Why am I just now discovering the wonderful versatility of the eggplant?
You can make it into mini pizzas, marinate then grill, throw it in a stir fry, make Napoleon, or order Szechuan eggplant at your favorite Chinese place. Well, at least I can at mine….
Inspired by my last order of chinese take-out, I decided create my own version.

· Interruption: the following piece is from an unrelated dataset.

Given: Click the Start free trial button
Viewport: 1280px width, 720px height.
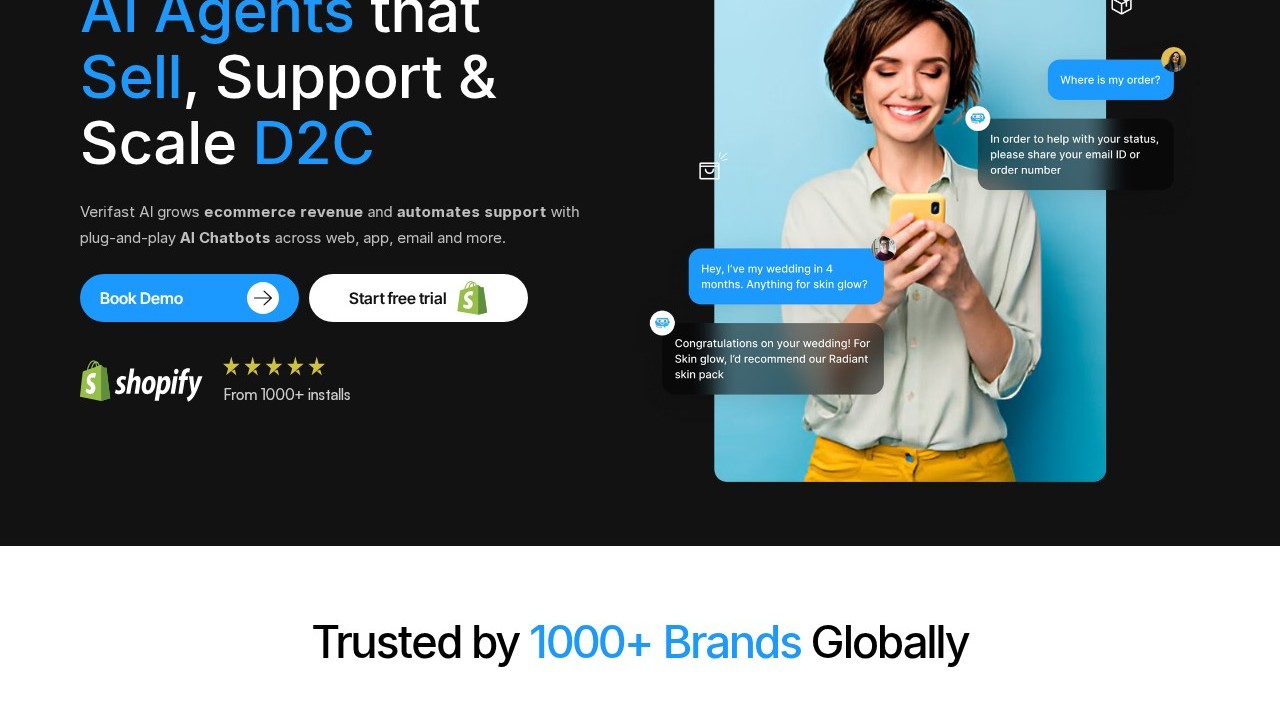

I added more veggies and used a lighter sauce for a “guilt-free” dinner.
{Eggplant Stir Fry}
[Ingredients]
- 1 Eggplant, quartered
- 1 cup roughly chopped mushrooms
- 1 clove garlic, diced
- 1/4 cup diced onion
- 1 stalk celery, diced
- 1 cup shredded carrots
- 2 large handfuls spinach leaves OR 1 head baby bok choy
- 1 can water chestnuts
- 1 zucchini, quartered
- 1/2 bell pepper, diced
- 1/2 cup broccoli florets
- 3 TBSP Ken’s Lite Sesame Ginger Dressing
- 1 tsp fresh ginger paste
- 1 TBSP soy sauce
- 1/2 tsp curry powder
- Salt & Pepper, to taste
- 1 TBSP coconut oil
[Directions]
- In a large skillet or Wok, heat coconut oil over medium heat. Add to skillet onion, eggplant, and mushrooms. Season with salt, pepper, and curry powder.
- Saute for about 5 minutes before adding in the remaining vegetables.
- Add dressing and ginger paste to skillet.
- Stirring often, cook for until veggies are tender – about 20 minutes.
- Enjoy solo or serve over fried rice or quinoa.